Description from Goodreads:
Born into a life of secrets and service, Chrysabelle’s body bears the telltale marks of a comarré—a special race of humans bred to feed vampire nobility. When her patron is murdered, she becomes the prime suspect, which sends her running into the mortal world…and into the arms of Malkolm, an outcast vampire cursed to kill every being from whom he drinks.

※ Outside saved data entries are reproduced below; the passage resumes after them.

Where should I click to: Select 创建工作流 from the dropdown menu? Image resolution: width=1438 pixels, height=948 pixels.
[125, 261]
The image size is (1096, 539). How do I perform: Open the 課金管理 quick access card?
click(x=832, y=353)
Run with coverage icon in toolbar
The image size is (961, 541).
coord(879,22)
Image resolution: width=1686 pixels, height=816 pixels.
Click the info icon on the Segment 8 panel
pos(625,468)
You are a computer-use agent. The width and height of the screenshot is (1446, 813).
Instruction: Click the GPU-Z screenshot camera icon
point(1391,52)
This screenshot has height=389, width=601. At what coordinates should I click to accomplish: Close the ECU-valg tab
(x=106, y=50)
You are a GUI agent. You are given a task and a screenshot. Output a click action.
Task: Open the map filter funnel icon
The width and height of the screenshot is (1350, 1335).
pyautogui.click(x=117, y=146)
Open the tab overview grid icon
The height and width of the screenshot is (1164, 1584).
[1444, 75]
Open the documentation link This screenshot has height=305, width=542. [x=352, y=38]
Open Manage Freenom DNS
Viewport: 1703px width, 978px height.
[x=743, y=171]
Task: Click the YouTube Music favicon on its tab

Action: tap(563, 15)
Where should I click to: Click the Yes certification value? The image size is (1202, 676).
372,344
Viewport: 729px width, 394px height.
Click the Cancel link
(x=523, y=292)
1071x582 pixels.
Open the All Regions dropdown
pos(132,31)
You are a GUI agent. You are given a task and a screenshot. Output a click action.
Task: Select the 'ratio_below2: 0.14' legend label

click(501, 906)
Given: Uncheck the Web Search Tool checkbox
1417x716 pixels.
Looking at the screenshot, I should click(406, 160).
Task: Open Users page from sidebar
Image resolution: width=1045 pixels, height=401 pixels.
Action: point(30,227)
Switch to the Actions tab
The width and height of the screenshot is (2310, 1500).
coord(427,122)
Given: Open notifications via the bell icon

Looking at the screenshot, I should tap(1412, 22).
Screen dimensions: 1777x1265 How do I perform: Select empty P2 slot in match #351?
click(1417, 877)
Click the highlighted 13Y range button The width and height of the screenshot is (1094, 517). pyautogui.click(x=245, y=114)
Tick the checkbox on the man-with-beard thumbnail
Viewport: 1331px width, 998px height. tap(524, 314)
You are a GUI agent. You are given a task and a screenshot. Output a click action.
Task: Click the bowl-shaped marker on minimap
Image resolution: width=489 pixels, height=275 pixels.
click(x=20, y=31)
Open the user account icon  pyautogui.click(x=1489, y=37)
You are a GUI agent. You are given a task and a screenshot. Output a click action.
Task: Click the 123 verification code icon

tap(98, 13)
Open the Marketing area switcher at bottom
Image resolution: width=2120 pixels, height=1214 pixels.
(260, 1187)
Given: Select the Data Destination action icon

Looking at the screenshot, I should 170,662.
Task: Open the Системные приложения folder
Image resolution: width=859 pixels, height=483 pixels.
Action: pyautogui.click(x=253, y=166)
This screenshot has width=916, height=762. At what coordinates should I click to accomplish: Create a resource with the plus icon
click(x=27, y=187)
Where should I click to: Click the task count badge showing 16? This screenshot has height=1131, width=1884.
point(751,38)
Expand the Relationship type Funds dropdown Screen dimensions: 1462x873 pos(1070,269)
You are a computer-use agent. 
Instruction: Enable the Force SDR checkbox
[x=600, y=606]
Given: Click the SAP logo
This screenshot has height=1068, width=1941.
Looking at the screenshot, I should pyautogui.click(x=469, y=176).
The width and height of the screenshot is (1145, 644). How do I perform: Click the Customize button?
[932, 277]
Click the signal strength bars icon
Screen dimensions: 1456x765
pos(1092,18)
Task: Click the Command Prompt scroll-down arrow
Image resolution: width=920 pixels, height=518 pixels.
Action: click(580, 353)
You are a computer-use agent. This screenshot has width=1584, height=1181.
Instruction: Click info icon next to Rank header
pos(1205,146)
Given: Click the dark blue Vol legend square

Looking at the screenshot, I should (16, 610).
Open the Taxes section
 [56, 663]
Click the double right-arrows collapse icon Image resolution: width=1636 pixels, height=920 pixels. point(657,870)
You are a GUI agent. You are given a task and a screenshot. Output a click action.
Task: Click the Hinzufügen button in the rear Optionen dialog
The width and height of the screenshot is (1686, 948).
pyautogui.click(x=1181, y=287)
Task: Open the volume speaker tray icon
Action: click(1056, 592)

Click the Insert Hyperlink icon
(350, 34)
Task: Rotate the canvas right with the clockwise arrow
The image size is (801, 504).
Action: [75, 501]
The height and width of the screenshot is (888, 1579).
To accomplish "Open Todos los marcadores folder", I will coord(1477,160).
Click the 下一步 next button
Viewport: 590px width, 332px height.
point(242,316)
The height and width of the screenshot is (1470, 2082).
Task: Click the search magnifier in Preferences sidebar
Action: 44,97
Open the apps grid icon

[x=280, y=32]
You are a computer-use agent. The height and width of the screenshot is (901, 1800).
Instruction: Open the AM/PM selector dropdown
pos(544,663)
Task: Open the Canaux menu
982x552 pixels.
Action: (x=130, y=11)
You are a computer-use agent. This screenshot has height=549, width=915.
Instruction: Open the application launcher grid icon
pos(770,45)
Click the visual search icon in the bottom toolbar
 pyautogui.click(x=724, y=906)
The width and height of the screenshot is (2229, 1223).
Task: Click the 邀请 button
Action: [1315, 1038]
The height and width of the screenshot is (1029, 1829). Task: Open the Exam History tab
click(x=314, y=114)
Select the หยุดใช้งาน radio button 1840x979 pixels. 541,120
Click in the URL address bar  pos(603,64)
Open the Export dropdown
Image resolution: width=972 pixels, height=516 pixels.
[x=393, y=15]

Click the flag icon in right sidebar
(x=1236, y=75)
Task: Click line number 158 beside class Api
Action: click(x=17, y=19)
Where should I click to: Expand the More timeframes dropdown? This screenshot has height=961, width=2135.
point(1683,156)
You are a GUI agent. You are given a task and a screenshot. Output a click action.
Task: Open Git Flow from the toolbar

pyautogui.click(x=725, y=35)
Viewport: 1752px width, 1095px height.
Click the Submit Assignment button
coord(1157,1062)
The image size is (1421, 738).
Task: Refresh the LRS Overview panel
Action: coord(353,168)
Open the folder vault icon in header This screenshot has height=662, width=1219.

Now, Chrysabelle and Malkolm must work together to stop a plot to merge the mortal and supernatural worlds. If they fail, a chaos unlike anything anyone has ever seen will threaten to reign.

Review:
Man I’m in a slump. I haven’t read anything I love lately and the best I can give this book is that I didn’t hate it, like the last two books I read. But I’m certainly not going so far as to say it’s good. I didn’t find anything particularly new or innovative in it; just yet another growly alpha male and a woman in need of rescue and protection. Sure, Painter made sure Chrysabelle said ‘I’m well trained and can take care of myself’ several times (often enough it got repetitive), but I didn’t really notice her doing much successful defending of herself. Add to that the fact that I didn’t even like either main character and you have a fail in the making.

What I did find was about a million ways to sexualize Chrysabelle to make the whole thing artificially more titillating, something that annoys me to no end. I mean she let herself get ‘blood drunk’ in a dangerous environment from a condition she’s had her whole life (so no surprise it was going to happen), stripped down to her smalls and sexily prowled around offering herself to the man. None of which was actually necessary or even remotely like her personality to date. Or lets not miss the fact that, despite being a 115-year-old virgin she was called a whore about a dozen times (as are most the women). The giving of blood was pretty clearly equated to sex and she was constantly either offering it up or having some random male laying claim to it. Ugh.

Then there was the identity of the villain….show of hands. How many readers saw that twist coming? Come on now, hands up. Let’s see, one, two, seven, ten, four hundred….Oh, I see, everyone. I guess we can call it predictable then. Plus, the use of the loss of a child to drive her insane was clichéd. Probably the second most common reason women in fiction go bad, just behind being scorned by a man. And the fact that she was prostituting herself for power (or maybe agreeing to regular gang rapes, not sure how to categorize that one, unpleasant as it was)? Oh, I see, one more way to make sure readers know women are just whores and only have one path to power, that just happens to start at the apex of their legs. Got it. Side-eyes hard.

Then there was the whole ‘pure’ thing and the ‘patron’ thing, neither of which are actually defined in any way. What makes her pure? Being a virgin? No, I don’t think so, though sex does apparently muddy the purity. Eating well, not taking drugs, some characteristic of birth, etc? No idea. What about the owning of blood rights and the patron thing? Was that a physical attachment or just a legal arrangement? Still no idea.

All in all, if you like this sort of Urban Fantasy, moving into Paranormal Romance you’ll likely enjoy this. It kept me busy for an evening, but I didn’t love it and I’m not interested in continuing the series. In fact, writing this review brought out how many ways I disliked it and I realize I liked it even less than I thought.